*SOURCE PASSAGE:*
--- START ---
Do Americans Really Want Hillary Clinton's 'Vital Center'?
Hillary Clinton attended the New-York Historical Society 2014 History Makers Gala at Mandarin Oriental Hotel on Nov. 21, 2014 in New York. N.Y. (Photo: Brad Barket/Getty)

Do Americans Really Want Hillary Clinton's 'Vital Center'?

Hillary Clinton invoked what she called the "vital center" in a speech before the New York Historical Society this past weekend as the place where most Americans want their politicians to be.

But public opinion right now is actually tilted fairly leftward, according to an NBC News/Wall Street Journal poll also released this weekend.

Hillary Clinton invoked what she called the "vital center" in a speech before the New York Historical Society this past weekend as the place where most Americans want their politicians to be.

But public opinion right now is actually tilted fairly leftward, according to an NBC News/Wall Street Journal poll also released this weekend.

"I think our country kind of moves in pendulum swings," she was quoted as saying in an MSNBC story. "We go maybe a little bit too far in one way, and then we swing back. We are most comfortable when he have that balance in the vital center. And we are, I think, in need of getting back to that."

The agenda that had majority support in this latest poll of 1,000 adults would not be considered "centrist" by the people Clinton was addressing in the Historical Society gala in New York City's posh Mandarin Oriental hotel, where MSNBC reports "guests dined on baby mizuna and seared beef tenderloin in a cabernet sauvignon reduction."

One of the questions in the NBC/WSJ poll asked people if they supported particular actions that the next Congress could take. The highest ranking actions, and the percentage of people who either "strongly support" or "mildly support" the action, included:

* Providing access to lower cost student loans and providing more time to those who are paying off their student loan debt (82 percent, with 64 percent "strongly" supporting).

* "Increasing spending on infrastructure projects for our roads and highways" (75 percent).

* "Raising the minimum wage" (65 percent).

* "Addressing climate change and global warming by setting specific targets to limit carbon emissions" (59 percent).

Each of those priorities have been obstructed by Republicans in Congress since 2010, and are expected to be strongly opposed by the larger Republican majorities in the next Congress.
--- END ---
*INFORMATION SHOWN:*
--- START ---
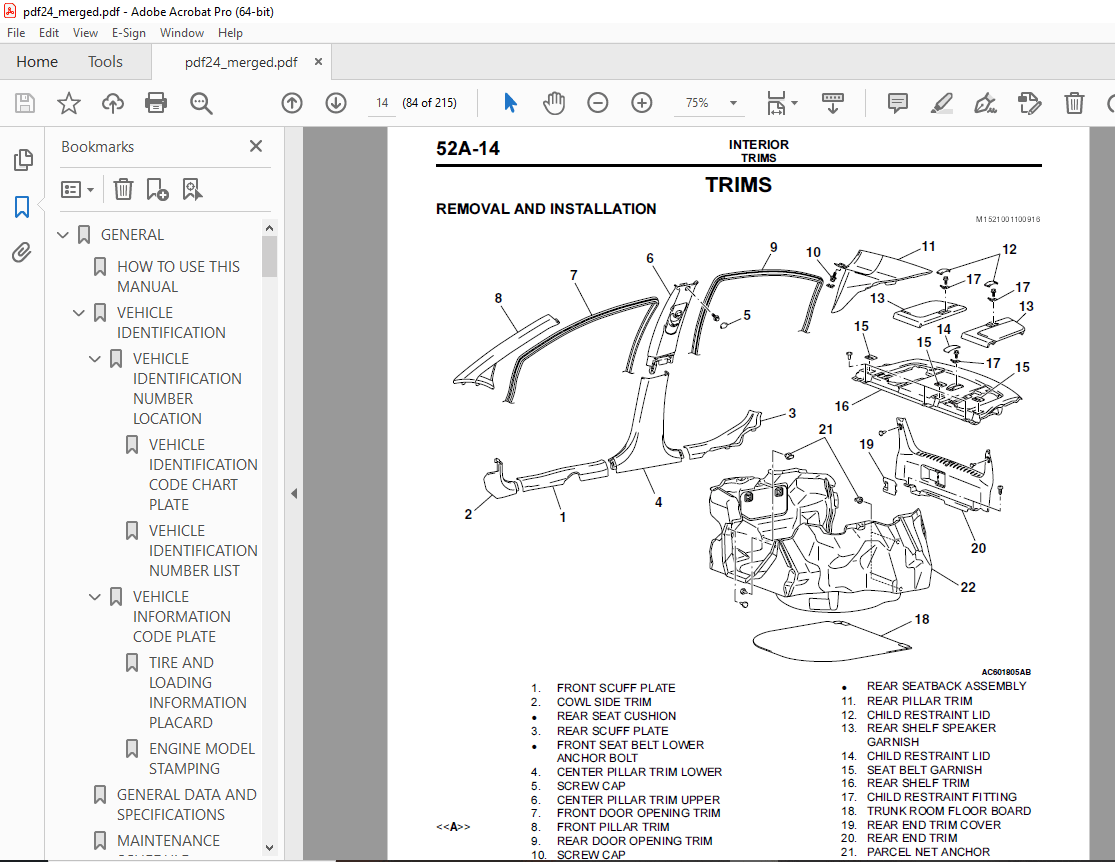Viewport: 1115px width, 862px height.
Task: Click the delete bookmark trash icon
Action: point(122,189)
--- END ---
--- START ---
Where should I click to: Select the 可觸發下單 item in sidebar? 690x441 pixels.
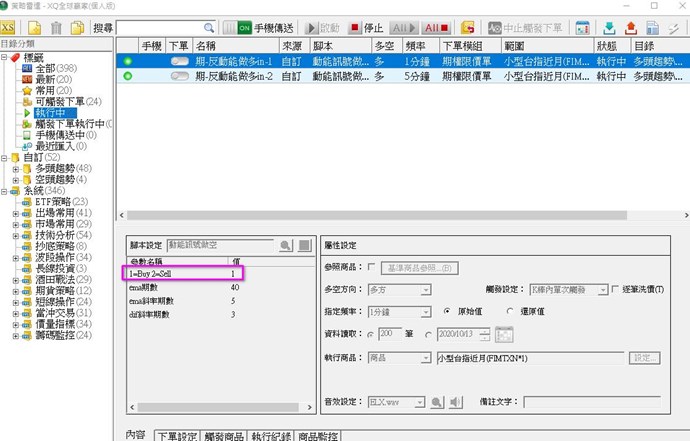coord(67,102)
--- END ---
*ACTIVITY 1:* In the article above on Hillary Clinton's "vital center," why does Clinton say the country needs to get back to that center? Answer in one to three sentences.
*ACTIVITY 2:* The article above on Hillary Clinton's "vital center" lists the highest-ranking actions from the NBC News/Wall Street Journal poll. Give each of those actions with its percentage of support.

*WORKED SOLUTION 1:* Clinton says the country moves in pendulum swings, going a little too far one way and then swinging back. She says Americans are most comfortable when they have balance in the vital center, and that the country needs to return to it.

*WORKED SOLUTION 2:*
- Providing access to lower cost student loans and more time for those paying off student loan debt: 82 percent (64 percent "strongly")
- Increasing spending on infrastructure projects for roads and highways: 75 percent
- Raising the minimum wage: 65 percent
- Addressing climate change and global warming by setting specific targets to limit carbon emissions: 59 percent